[begin TEXT EXCERPT]
Issuer Delisting; Notice of Application of Pioneer Railcorp To 
Withdraw Its Class A Common Stock, $.001 Par Value, From Listing and 
Registration on the Chicago Stock Exchange, Inc.

June 13, 2005.
    On May 18, 2005, Pioneer Railcorp, an Iowa corporation 
(``Issuer''), filed an application with the Securities and Exchange 
Commission (``Commission''), pursuant to Section 12(d) of the 
Securities Exchange Act of 1934 (``Act'') \1\ and Rule 12d2-2(d) 
thereunder,\2\ to withdraw its class A common stock, $.001 par value 
(``Security''), from listing and registration on the Chicago Stock 
Exchange, Inc. (``CHX'' or ``Exchange'').
---------------------------------------------------------------------------

    \1\ 15 U.S.C. 78l(d).
    \2\ 17 CFR 240.12d2-2(d).
---------------------------------------------------------------------------

    The Board of Directors (``Board'') of the Issuer approved a 
resolution on September 20, 2004 to withdraw the Security from listing 
and registration on CHX. The Issuer stated that the reasons for the 
Board's decision to withdraw the Security from CHX are: (1) The Issuer 
is in the process of attempting to go private and believes it will be 
successful in that endeavor; (2) upon completion of the going private 
transaction, the Issuer will no longer file periodic and other reports 
under the Act as required by the Exchange; and (3) the Security is 
currently quoted on the over-the-counter Pink Sheets and the Board 
believes the Pink Sheets will offer an adequate and efficient market 
for trading the Security. In addition, as a result of low trading 
volume, the Issuer no longer has a market maker for its Security on the 
Exchange and is traded in ``Cabinet.''
    The Issuer stated in its application that it has complied with 
applicable rules of CHX, by providing CHX with the required documents 
governing the removal of securities from listing and registration on 
CHX. The Issuer's application relates solely to the withdrawal of the 
Security from listing on CHX and from registration under Section 12(b)
[end TEXT EXCERPT]
Copy the delisting notice between "On May 18, 2005, Pioneer" and "and Rule 12d2-2(d)", inclusive, swapping "Iowa" for "Nebraska".
[begin LISTED RECORDS]
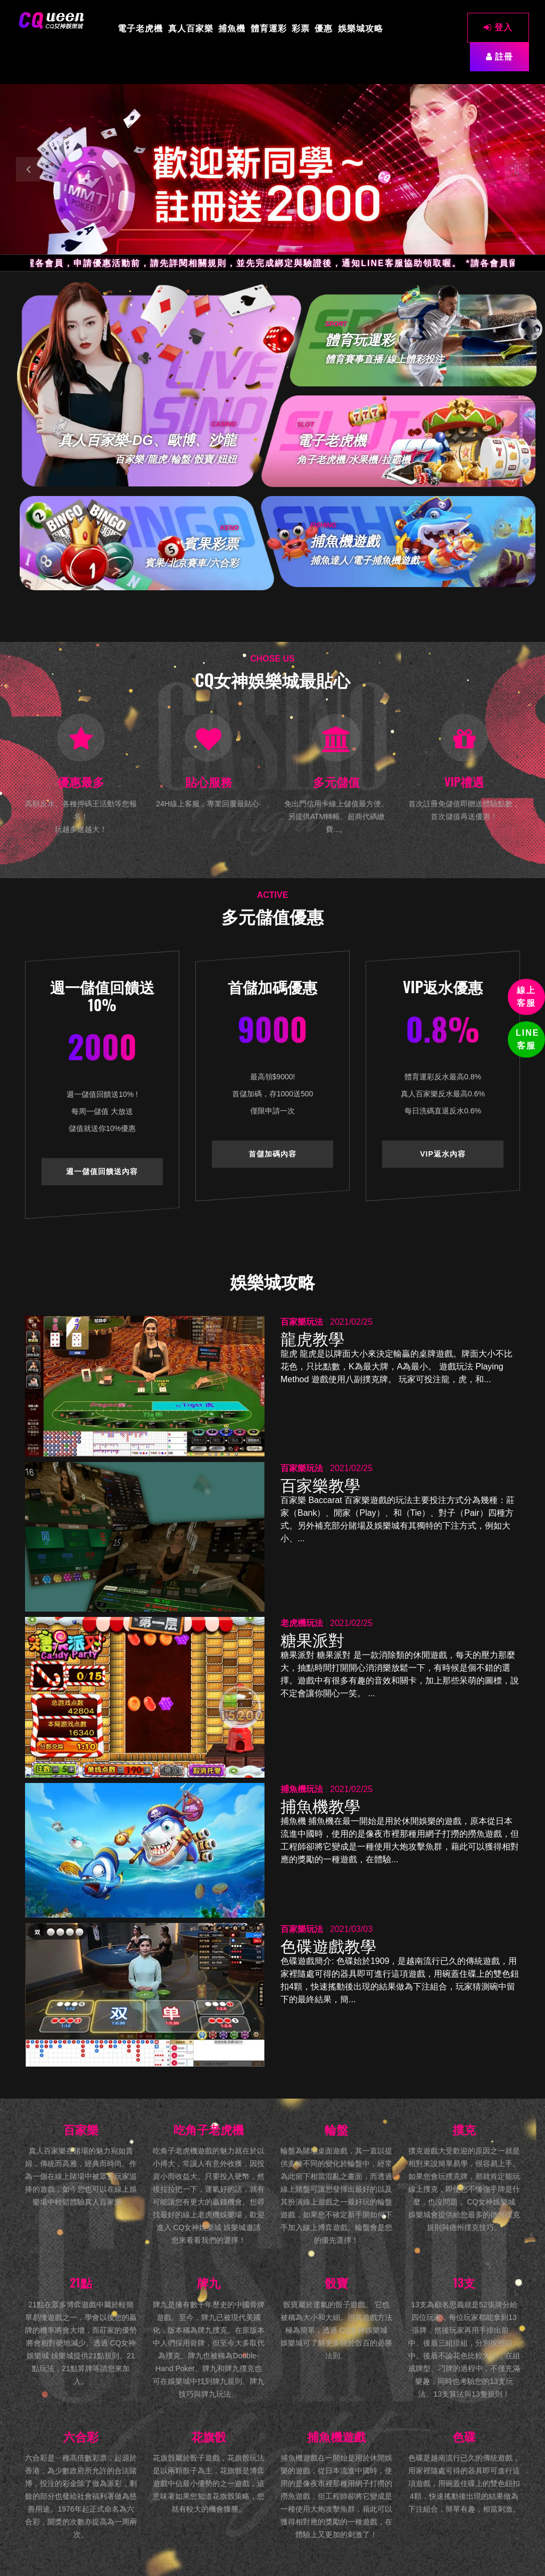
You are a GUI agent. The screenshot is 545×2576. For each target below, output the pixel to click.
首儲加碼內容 (272, 1154)
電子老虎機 (140, 27)
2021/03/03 (351, 1929)
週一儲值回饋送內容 (102, 1171)
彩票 (301, 27)
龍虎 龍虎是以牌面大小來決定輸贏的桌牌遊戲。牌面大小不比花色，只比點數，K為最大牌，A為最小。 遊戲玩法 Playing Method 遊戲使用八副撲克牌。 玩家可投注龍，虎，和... (396, 1366)
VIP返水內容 (443, 1154)
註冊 (499, 56)
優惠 (324, 27)
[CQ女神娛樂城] (52, 20)
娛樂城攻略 (360, 27)
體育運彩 (269, 27)
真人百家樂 (190, 27)
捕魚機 (231, 27)
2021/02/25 (351, 1321)
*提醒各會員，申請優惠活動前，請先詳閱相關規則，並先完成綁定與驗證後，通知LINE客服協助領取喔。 (242, 263)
[end LISTED RECORDS]
— RESULT FOR THIS EXERCISE —
On May 18, 2005, Pioneer Railcorp, an Nebraska corporation 
(``Issuer''), filed an application with the Securities and Exchange 
Commission (``Commission''), pursuant to Section 12(d) of the 
Securities Exchange Act of 1934 (``Act'') \1\ and Rule 12d2-2(d)